I commend the bill to the Assembly.
Debate (on motion by Mr Corbell) adjourned to the next sitting.
Discrimination Amendment Bill 2010
Mr Seselja, pursuant to notice, presented the bill.
Title read by Clerk.
MR SESELJA (Molonglo—Leader of the Opposition) (10.13): I move:
That this bill be agreed to in principle.
I rise today to bring forward an important amendment on an important issue. The amendment bill I am presenting today has only one clause but it is a very important one. It is a clause that goes to a much deeper issue and exemplifies many of the values that we as Liberals hold to. It is a clause that highlights some of the extremes and absurdities that can arise when good intentions go astray. It is a change that needs to happen to bring some common sense back to the territory.
On 7 September this year, Lanyon high school principal Bill Thompson was reported in the Canberra Times for his imaginative attempt to keep kids in class. This teacher of 32 years attempted a very simple solution. He asked the shops in the nearby centre not to serve kids during school hours. In return he offered to promote the names of the shops that helped prevent truancy in the local school newsletter as a sign of community support.

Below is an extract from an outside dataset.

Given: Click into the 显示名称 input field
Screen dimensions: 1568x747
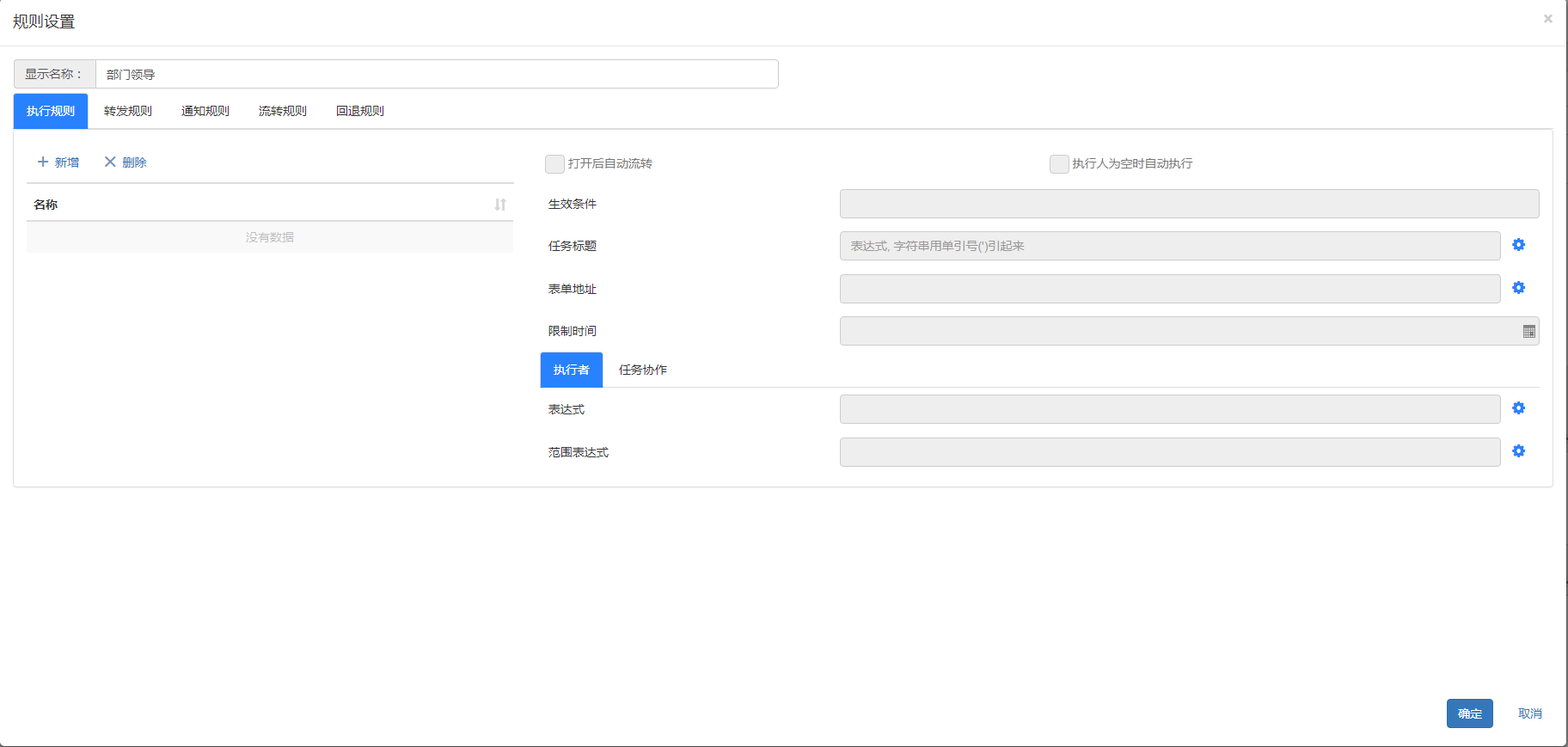Looking at the screenshot, I should point(437,75).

Mr Thompson is reported to have said, “In Sydney there are signs up saying ‘we will not serve students’.” It was a simple attempt to get better results, an idea that had been run in other place with some success. On ABC radio the idea gained a lot of local support. There were reports on 14 September this year saying that the principal had “enlisted the help of local shopkeepers to provide a practical solution to deal with the age-old issue of kids wagging school”. And support he got. It was reported that “666 listeners held some strong opinions with one caller believing that the education system was failing to engage our young people”.
Not all shops took up the request. Some could not be contacted and others refused, as is their right. But he rightly expected that he could at least raise the issue and get some local support.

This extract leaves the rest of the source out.